December 4, 2019
Yesterday we laid out the parallels between early October and these first few days of December. The mood in early October, surrounding stocks (and the risk environment), soured on 1) weak manufacturing data, and 2) more hard ball from Trump, on trade. We’ve had the same this week.
And so far, we’ve had a similar response in stocks. First down sharply, then up sharply.
Why? Remember, back in October, Trump ramped up the aggression against China, and it paid off. Days later they were shaking hands on a deal. The S&P went on to 2% gain on the month.
So, yesterday we get more tough talk from Trump on China, giving the appearance that he was blowing up a potential deal. But as we discussed in my note yesterday, it looked like a repeat of his October tactic – to gain additional leverage, perhaps to get final details of a “Phase one” deal to swing his way.

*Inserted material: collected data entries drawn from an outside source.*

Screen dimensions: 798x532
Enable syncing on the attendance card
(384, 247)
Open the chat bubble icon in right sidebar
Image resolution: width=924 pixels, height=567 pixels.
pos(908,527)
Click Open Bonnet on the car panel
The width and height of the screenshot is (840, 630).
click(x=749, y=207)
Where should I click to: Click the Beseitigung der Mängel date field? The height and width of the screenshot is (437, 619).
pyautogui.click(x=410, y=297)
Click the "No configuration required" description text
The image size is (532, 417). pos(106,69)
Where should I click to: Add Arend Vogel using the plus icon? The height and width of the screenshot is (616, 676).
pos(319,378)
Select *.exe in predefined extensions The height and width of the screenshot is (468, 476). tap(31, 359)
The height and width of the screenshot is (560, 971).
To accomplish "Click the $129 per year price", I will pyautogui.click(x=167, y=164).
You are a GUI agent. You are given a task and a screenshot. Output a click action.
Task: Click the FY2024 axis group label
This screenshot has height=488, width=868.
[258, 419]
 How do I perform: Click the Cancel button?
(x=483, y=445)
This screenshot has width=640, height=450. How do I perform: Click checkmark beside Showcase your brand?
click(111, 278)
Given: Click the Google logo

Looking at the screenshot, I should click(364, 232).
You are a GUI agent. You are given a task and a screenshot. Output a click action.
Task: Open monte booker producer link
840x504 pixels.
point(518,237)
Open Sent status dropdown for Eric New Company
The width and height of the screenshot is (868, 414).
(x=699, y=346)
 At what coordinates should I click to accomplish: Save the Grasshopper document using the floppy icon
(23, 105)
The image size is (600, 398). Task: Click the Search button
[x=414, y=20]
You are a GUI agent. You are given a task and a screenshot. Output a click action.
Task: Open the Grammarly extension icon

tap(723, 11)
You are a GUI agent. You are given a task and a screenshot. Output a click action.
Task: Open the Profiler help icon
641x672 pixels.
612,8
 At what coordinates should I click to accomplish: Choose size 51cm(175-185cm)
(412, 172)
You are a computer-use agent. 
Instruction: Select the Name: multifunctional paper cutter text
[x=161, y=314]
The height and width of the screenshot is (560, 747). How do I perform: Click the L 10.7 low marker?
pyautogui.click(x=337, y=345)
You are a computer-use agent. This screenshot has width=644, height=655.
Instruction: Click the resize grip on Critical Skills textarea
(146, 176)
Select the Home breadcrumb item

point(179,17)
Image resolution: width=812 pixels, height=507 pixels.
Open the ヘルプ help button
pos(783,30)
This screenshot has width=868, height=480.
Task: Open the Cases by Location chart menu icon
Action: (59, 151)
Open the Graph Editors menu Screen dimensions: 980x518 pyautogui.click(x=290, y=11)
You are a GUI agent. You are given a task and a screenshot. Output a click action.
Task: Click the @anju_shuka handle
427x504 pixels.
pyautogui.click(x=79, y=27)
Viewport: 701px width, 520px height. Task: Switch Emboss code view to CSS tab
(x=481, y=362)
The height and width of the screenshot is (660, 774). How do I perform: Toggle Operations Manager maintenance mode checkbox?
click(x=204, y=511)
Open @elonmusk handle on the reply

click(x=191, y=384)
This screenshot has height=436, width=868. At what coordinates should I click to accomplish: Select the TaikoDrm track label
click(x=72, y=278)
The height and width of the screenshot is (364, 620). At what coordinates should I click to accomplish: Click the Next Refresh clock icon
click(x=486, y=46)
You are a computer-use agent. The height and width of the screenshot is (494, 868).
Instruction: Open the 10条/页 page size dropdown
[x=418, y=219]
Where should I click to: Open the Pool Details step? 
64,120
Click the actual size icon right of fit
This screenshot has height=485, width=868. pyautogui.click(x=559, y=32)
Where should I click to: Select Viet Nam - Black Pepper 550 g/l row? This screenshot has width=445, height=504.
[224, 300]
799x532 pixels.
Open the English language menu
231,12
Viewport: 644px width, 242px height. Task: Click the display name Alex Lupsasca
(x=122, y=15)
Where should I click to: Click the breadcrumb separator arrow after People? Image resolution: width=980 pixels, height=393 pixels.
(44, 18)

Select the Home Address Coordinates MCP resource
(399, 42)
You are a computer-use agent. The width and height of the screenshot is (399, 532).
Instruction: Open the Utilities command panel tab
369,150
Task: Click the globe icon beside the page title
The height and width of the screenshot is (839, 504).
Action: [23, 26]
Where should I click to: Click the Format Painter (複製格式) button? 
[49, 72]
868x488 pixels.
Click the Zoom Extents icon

That appears to be the case. By last night, reports were saying Kushner’s recent involvement in the negotiations meant a conclusion was near, and there were reports that China was working out who to send to a deal signing (also saying it won’t be Xi).
So we have this chart on stocks …
How much is a signed trade document worth to the stock market? A handshake in October was a 7% move in 21 days (from the lows of October, to the end of the month).
Remember, we’ve been talking about the 1995 analog all year long, where stocks rose as much as 36% on the year, as the Fed was forced to reverse course on monetary policy. We’re seeing the same dynamic from 2018 to 2019.
With the above in mind, the S&P 500 closes today up 24%. With a forward P/E still well below 20 and a 10-year yield of 1.75%, a 30%+ year is still in the picture.